The system of gender essentialism has far reaching consequences for children in the sense that it affects the way in which they can explore and engage with their gender identity and expression in the public spaces that they occupy such as schools. In the school environment sporting and social codes serve to reinforce cisnormative conceptions of acceptable attire, activities and modes of self-expression.

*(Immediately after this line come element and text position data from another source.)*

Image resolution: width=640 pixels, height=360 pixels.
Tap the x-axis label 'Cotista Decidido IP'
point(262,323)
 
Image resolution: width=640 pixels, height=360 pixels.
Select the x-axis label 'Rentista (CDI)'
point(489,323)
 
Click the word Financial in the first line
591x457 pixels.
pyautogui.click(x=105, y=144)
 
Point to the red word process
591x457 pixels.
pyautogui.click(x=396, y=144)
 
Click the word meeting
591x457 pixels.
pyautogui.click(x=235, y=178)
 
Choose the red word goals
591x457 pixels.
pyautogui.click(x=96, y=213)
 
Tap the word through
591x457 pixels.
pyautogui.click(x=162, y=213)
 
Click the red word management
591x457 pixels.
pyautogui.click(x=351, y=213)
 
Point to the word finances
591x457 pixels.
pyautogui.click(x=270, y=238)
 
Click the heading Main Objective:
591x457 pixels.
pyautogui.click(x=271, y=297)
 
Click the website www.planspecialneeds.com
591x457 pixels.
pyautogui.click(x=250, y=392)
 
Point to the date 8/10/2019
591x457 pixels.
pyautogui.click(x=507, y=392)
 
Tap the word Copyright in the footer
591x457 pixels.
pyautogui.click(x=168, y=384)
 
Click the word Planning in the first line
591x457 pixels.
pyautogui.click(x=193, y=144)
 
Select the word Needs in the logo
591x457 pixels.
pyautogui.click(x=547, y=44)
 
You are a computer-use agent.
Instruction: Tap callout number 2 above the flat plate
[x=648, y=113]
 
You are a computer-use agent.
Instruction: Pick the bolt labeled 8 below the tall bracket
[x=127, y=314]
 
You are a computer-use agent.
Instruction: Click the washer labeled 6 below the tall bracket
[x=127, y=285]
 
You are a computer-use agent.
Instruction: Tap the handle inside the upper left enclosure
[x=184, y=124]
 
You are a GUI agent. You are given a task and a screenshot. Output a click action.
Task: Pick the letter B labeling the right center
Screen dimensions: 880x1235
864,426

Not only is this damaging to transgender

children but it has wide implications for children who express some form of gender incongruence as the response is to either immediately seek to medicalise them or to force them to present in ways in which they do not find comfortable. This can lead to harassment, taunting and bullying which has long term psychological effects on children.

Recommendations

One way of mitigating these effects would be for SA to adopt the Argentinian model which only requires self-identification for a sex description change. Therefore people can have their sex description changed based on a set of self-identification criteria without the need for proof of medical intervention. Further, it has been suggested that a third gender neutral category be adopted to allow for fluid gender expressions to be accommodated in identification documents. The framework for the recognition of the rights of transgender individuals exists, however, there needs to be a shift in essentialist thinking. The law and policy need to serve the needs of people and allow for fluidity and hybridity to be accommodated without locating trans identities squarely within the realm of medical science.